Data Reception Processing
[0050] Described next is reception processing of the television
apparatus 101 which receives the transmission data transmitted by
the digital camera 103.
[0051] FIG. 6 is a flowchart describing the processing for
receiving the transmission data transmitted by the digital camera
103 and displaying it on the display unit 305 of the television
apparatus 101. The CPU 301 monitors data transmitted in the HTTP
format from other devices, including the digital camera 103,
through the LAN I/F or USB I/F (306 or 308) (S202). When the CPU
301 determines that data in the HTTP format is received, the CPU
301 returns a result, indicative of the successful data reception,
to the digital camera 103 which is the originator of the
transmission data (S204).
[0052] In step S205, the attribute information added to the header
of the transmission data in the HTTP format, which is transmitted
from the digital camera 103, is analyzed. In step S206, it is
determined whether or not the attribute information is a JPEG
format. Herein assume that the determination processing on
attributes is performed by the analysis unit 271 of the remote
display control apparatus 280 under the control of the CPU 301.
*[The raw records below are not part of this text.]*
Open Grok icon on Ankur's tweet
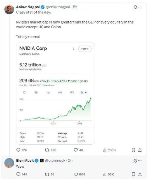point(135,7)
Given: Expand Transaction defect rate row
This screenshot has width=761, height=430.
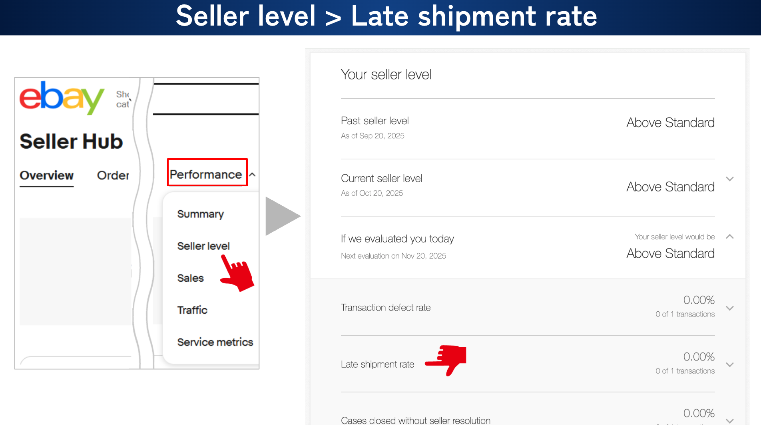Looking at the screenshot, I should tap(730, 308).
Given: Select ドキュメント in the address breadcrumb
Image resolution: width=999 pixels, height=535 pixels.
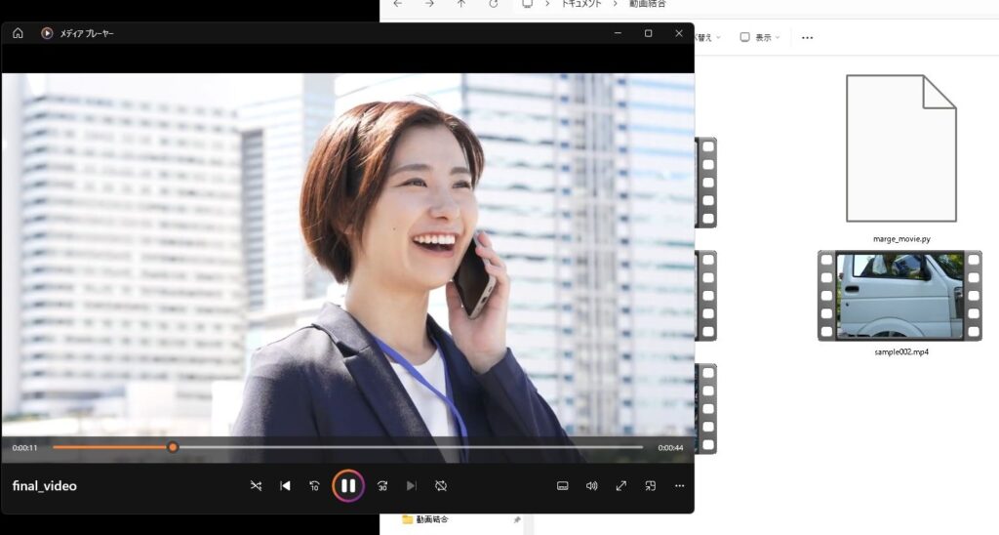Looking at the screenshot, I should pyautogui.click(x=579, y=4).
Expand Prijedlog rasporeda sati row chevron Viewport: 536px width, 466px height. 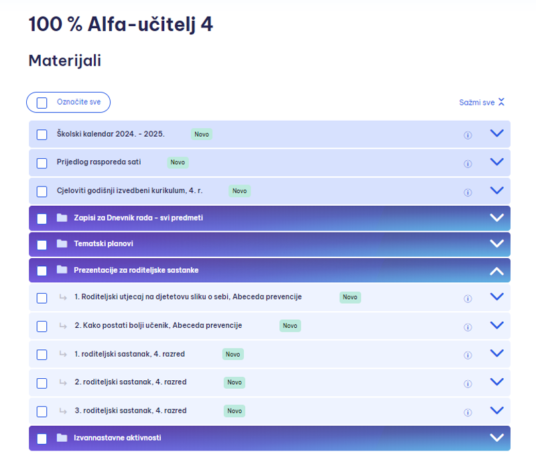[496, 162]
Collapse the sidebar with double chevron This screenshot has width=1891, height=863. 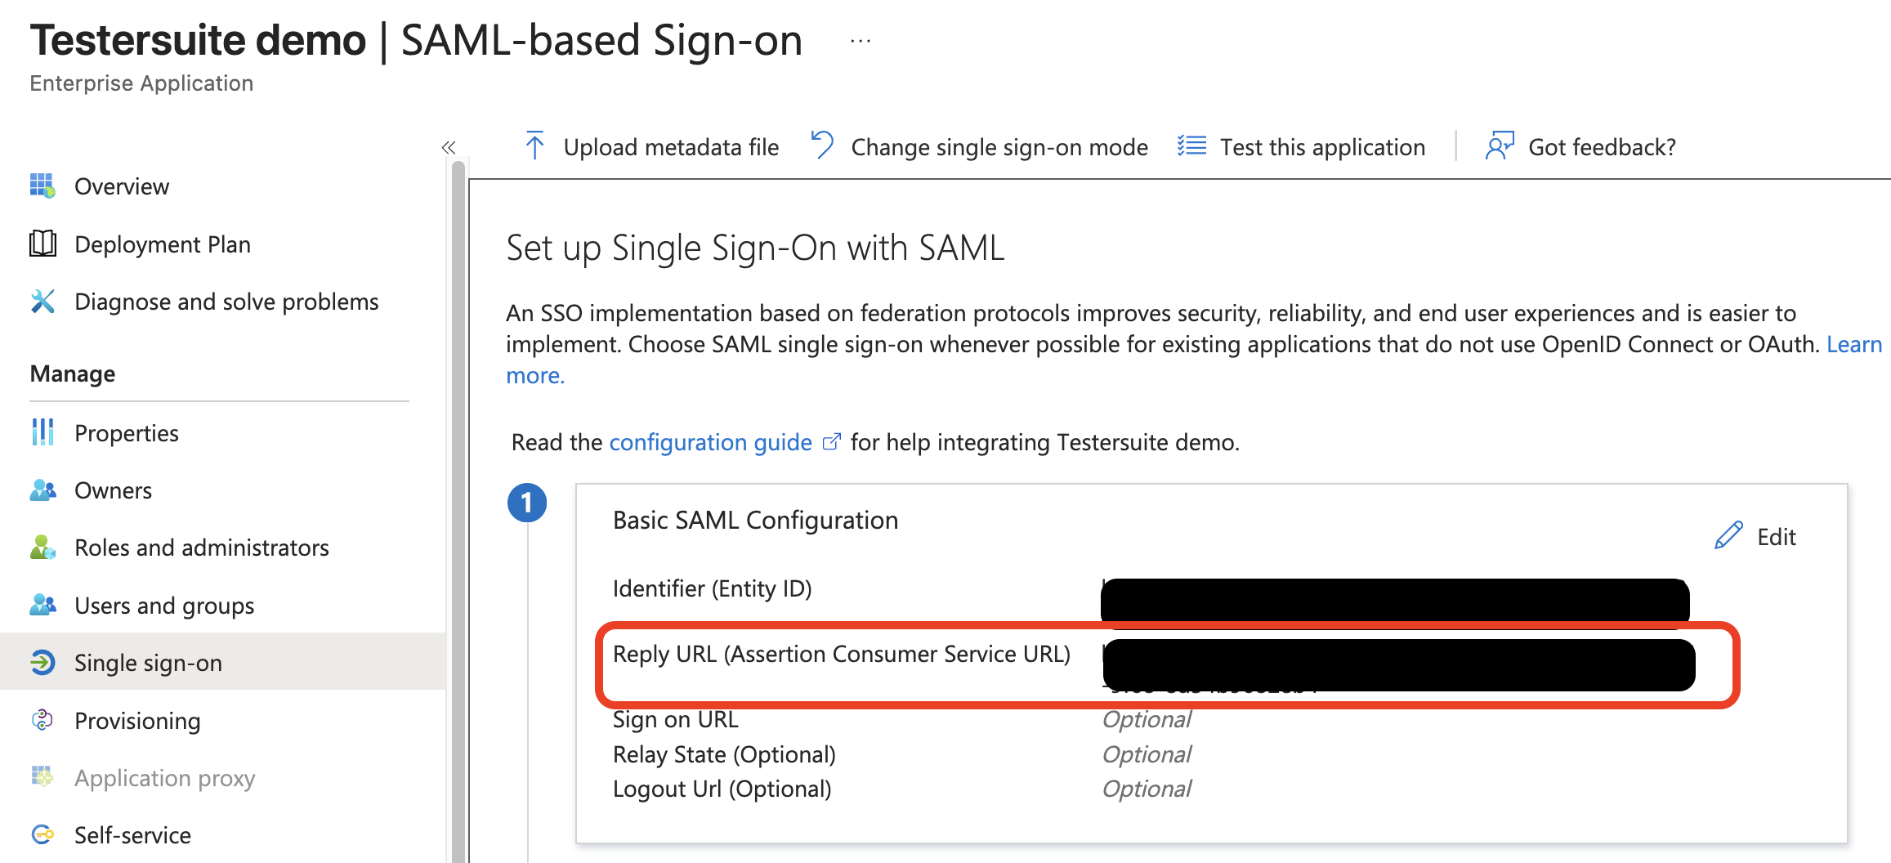pos(448,147)
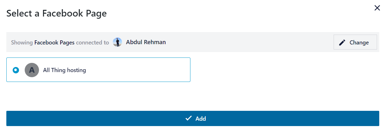Click the word 'hosting' in the page name

pos(76,70)
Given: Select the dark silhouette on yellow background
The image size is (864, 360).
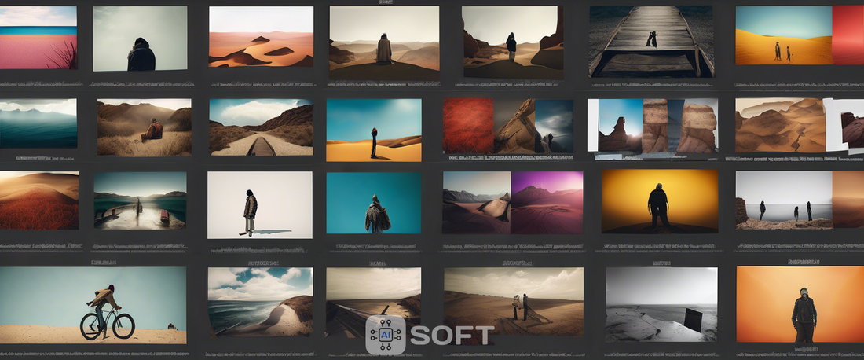Looking at the screenshot, I should (660, 201).
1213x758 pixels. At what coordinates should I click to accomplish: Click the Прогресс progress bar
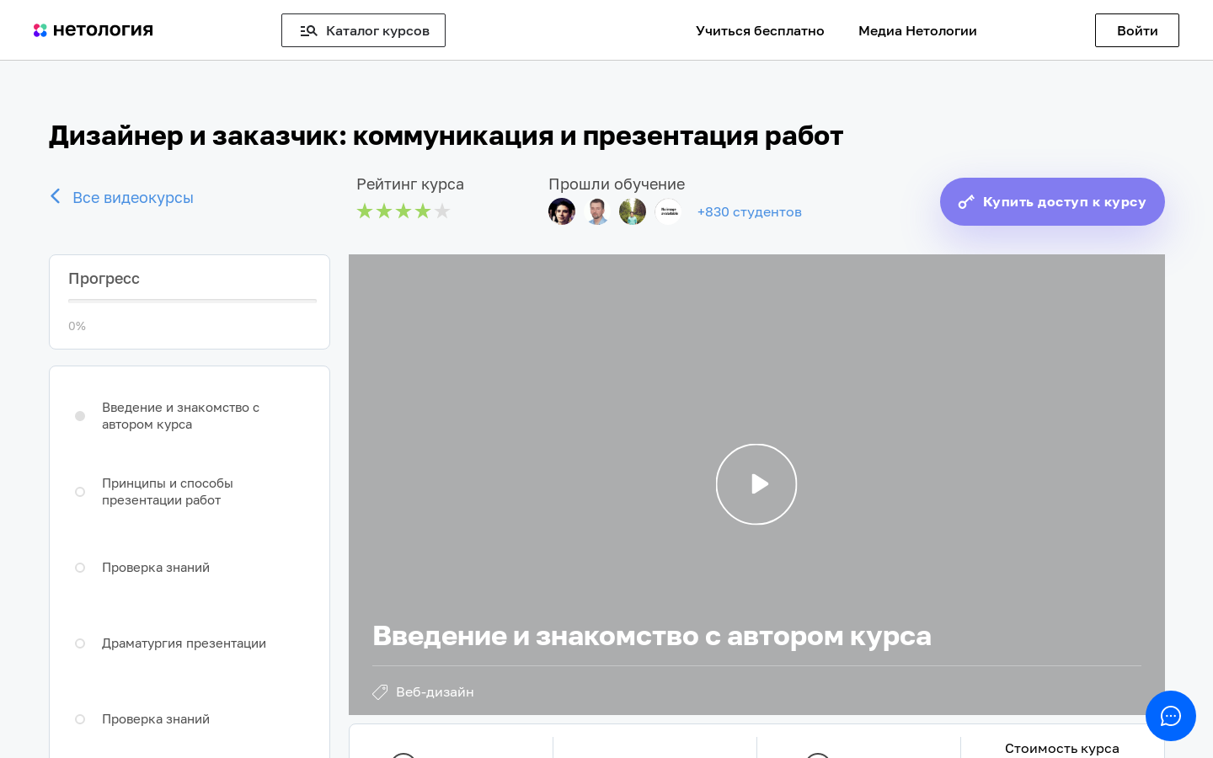coord(192,301)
[0053] In a case where the analysis result of the attribute
information of the compressed image data is JPEG format (YES in
S206), the control proceeds to step S207 where the compressed image
data is analyzed and a bitmap image is generated.
[0054] In step S214, based on the generated bitmap image, a raster
image in the NTSC format, HD format or the like that is adapted to
the display format of the display unit 305 is generated and
displayed on the display unit 305 (S214). Herein, assume that the
generation processing of the raster image adapted to the display
format of the display unit 305 is performed by the image data
generation unit 273 under the control of the CPU 301, and that
displaying of the image on the display unit 305 is performed by the
display control unit 274.
[0055] According to the above-described processing, a piece of
image displayed on the display unit 207 of the digital camera 103
can be displayed on the display unit 305 of the television
apparatus 101 with high image quality as shown in FIG. 7.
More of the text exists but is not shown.